Le choléra a déjà fauché la vie de 10 000 Haïtiens depuis le séisme de 2010. Pas moins de 800 000 personnes ont été touchées par le choléra, qui aurait été amené involontairement au pays par les Casques bleus. Selon Lesly Michaud, il est crucial de fournir immédiatement de l’eau potable aux sinistrés pour éviter une flambée de cas de choléra. « Il faut du personnel pour établir une structure adéquate. Si nous n’avons pas la capacité de prise en charge, la mortalité va augmenter », prévient-il.

Une crise alimentaire risque de frapper de plein fouet Haïti, qui se relevait pourtant à peine d’une grave période d’insécurité alimentaire. L’ouragan Matthew a complètement inondé les récoltes dans l’ouest du pays, reconnu comme le grenier d’Haïti. « Les plantations sont détruites ! Ces départements nous fournissent en céréales et en grains. C’est catastrophique ! Pour cette région, mais aussi pour le reste du pays, on craint qu’il manque de nourriture », lance le Dr Michaud, qui appelle à une mobilisation internationale pour aider le pays à « sortir de cette situation difficile ».

« J’AI EU LA PEUR DE MA VIE »

La Québécoise Christiane Pelchat se trouvait dans le village d’Étang-Rey, dans le sud d’Haïti, cette semaine, alors que l’ouragan Matthew détruisait tout sur son passage. « J’ai eu très peur. Je me suis demandé si je n’allais pas y passer, honnêtement, raconte-t-elle au téléphone. J’ai eu la peur de ma vie. Le vent était très fort, la pluie était tellement forte. C’était un bourdonnement, un vrombissement sans cesse. On ne pouvait pas dormir. »

La présidente de la Fondation Serge Marcil se trouvait dans l’orphelinat nommé en l’honneur de son mari, l’ex-ministre québécois mort dans le séisme de 2010. « On est chanceux. Comme on a reconstruit l’orphelinat en béton [en 2012] après le tremblement de terre, on n’a pas eu de blessés ni de morts », explique-t-elle. Toutefois, les récoltes sont perdues, le système électrique est hors d’usage et les châteaux d’eau se sont envolés.

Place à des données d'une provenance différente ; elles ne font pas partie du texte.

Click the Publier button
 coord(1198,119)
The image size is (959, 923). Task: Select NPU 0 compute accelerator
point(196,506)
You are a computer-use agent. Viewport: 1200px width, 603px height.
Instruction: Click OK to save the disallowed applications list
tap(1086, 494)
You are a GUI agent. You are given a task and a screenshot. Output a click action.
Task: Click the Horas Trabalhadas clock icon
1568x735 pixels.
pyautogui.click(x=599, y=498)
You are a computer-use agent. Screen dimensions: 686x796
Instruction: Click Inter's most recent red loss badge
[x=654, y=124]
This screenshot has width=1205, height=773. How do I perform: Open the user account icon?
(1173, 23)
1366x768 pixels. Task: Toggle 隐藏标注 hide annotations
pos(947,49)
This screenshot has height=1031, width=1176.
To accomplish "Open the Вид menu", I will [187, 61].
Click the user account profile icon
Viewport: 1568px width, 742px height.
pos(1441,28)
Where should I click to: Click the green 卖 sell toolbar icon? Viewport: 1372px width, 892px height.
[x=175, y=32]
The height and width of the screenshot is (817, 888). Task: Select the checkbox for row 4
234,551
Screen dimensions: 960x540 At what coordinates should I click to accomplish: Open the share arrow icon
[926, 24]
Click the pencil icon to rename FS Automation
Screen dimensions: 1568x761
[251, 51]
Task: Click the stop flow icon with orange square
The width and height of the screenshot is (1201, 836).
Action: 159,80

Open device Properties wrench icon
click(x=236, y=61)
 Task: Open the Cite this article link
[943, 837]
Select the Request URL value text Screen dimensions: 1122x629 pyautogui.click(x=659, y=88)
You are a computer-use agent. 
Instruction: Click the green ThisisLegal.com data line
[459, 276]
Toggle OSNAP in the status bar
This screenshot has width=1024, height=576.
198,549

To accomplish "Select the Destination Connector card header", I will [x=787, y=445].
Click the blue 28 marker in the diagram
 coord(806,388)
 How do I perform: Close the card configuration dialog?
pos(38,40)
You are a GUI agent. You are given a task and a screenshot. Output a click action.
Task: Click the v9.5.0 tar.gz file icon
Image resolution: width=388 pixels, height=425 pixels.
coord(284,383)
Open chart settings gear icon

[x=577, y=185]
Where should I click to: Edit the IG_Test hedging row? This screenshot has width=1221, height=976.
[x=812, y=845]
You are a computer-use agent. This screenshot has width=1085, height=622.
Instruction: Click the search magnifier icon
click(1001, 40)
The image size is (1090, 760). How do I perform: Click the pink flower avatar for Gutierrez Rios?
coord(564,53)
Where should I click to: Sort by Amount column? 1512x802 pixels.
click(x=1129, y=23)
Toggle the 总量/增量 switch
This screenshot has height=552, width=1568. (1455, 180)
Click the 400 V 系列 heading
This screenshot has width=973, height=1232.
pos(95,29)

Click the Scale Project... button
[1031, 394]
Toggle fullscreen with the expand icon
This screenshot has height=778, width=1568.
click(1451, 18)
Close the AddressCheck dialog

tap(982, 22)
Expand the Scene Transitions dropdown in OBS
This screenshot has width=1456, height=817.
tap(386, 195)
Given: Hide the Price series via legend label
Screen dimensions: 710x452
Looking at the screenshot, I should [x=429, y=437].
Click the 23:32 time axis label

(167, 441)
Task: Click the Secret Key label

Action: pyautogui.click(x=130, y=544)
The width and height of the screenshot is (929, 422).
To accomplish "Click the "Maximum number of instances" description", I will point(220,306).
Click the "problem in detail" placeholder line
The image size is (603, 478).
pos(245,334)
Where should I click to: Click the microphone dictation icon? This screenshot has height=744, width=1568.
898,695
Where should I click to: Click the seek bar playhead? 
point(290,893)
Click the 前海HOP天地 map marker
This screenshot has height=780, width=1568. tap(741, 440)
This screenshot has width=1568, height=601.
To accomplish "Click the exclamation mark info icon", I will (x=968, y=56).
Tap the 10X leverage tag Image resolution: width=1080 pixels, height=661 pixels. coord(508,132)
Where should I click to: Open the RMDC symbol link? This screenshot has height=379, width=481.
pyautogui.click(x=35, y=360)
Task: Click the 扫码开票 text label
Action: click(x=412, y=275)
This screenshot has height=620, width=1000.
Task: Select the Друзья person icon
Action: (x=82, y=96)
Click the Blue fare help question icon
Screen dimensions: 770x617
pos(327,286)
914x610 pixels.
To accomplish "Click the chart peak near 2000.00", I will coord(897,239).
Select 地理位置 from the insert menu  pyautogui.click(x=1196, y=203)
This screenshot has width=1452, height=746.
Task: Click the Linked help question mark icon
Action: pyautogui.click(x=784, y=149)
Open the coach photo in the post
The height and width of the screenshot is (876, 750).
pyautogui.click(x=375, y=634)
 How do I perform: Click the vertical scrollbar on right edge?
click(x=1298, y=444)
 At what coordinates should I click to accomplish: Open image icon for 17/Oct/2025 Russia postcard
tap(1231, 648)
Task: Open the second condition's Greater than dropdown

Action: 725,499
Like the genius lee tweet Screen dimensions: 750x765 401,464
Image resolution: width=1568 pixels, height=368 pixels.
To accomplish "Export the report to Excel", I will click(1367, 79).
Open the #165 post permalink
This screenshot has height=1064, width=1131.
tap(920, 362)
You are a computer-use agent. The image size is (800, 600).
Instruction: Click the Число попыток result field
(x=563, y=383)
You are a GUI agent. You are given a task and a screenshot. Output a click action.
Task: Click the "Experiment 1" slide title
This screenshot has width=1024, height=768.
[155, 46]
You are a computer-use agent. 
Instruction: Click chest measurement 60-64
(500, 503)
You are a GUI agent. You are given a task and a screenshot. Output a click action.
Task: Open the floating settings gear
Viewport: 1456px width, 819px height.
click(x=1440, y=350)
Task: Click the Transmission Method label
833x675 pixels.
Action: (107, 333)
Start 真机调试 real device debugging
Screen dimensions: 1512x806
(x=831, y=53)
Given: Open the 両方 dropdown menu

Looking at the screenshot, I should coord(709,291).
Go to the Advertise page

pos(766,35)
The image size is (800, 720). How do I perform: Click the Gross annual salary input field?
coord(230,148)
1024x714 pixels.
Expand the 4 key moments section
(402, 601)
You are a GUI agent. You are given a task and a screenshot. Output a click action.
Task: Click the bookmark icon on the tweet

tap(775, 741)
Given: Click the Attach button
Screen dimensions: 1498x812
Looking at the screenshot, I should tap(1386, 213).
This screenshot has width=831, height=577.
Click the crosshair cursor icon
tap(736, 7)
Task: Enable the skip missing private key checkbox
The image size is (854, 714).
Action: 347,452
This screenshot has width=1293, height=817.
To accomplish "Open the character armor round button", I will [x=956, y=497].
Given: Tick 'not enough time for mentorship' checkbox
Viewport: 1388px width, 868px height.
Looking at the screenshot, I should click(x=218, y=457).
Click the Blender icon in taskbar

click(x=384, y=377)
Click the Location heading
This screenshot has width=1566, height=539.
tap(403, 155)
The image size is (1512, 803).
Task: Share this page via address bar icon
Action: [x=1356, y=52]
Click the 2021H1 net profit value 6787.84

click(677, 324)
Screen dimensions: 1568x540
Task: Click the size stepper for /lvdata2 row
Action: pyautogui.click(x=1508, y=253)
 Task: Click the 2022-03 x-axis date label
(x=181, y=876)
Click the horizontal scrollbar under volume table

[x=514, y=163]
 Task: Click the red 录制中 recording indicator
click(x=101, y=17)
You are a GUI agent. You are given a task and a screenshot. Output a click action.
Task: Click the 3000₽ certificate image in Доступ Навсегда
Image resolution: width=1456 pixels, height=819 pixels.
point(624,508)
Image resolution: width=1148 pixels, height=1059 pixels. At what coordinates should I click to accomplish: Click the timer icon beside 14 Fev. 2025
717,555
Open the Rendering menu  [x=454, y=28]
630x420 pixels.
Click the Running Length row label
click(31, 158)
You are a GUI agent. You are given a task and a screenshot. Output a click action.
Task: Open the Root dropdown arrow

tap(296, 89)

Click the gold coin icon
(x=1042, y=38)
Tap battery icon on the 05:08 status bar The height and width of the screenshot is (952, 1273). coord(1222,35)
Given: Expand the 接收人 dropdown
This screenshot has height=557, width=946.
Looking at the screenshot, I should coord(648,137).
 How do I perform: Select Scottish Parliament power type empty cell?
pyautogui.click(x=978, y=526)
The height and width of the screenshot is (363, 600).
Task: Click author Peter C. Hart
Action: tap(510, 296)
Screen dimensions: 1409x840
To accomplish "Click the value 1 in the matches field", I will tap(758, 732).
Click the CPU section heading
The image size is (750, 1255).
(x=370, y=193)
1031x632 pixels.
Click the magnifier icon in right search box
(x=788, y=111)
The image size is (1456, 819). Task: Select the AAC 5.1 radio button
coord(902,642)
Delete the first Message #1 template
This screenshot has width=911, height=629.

Les enfants de l’orphelinat se contentent ainsi de boire de l’eau de pluie pour le moment.

APPEL AUX DONS À MONTRÉAL

À Montréal, la communauté haïtienne a lancé un appel à la population hier afin d’amasser des fonds pour les sinistrés de l’ouragan. « On distribue des bâches, des couvertures, des tablettes de purification de l’eau, des contenants pour de l’eau, des kits pour reconstruire de façon urgente un abri », a affirmé Myrian Marotte, porte-parole de la Croix-Rouge internationale, en point de presse aux côtés de membres de la communauté haïtienne de Montréal. L’organisme souhaite recueillir rapidement plus de 9 millions dans le monde. Par ailleurs, le gouvernement québécois a promis une aide de 500 000 $ pour venir en aide aux Haïtiens, un montant qui s’ajoute aux 3 millions du gouvernement fédéral promis jeudi.

HAÏTI ENTEND CONTRÔLER L’AIDE INTERNATIONALE

Le gouvernement haïtien s’est engagé hier à contrôler les efforts d’aide humanitaire afin d’éviter un fiasco semblable à celui de l’après-séisme de 2010, même si cette décision pourrait froisser certaines ONG. « On est très stricts sur ce point : ce pays est dirigé par un gouvernement. Si ces organisations ne reconnaissent pas le gouvernement, qu’elles ne viennent pas du tout. Sur le terrain, c’est la protection civile qui coordonne tout. On ne va pas transformer cet État en un véritable bordel. Ça ne va pas arriver. On en a fait l’expérience en 2010, on a appris de nos erreurs, on agira en gens responsables », a affirmé à l’Agence France-Presse le ministre de l’Intérieur François Anick.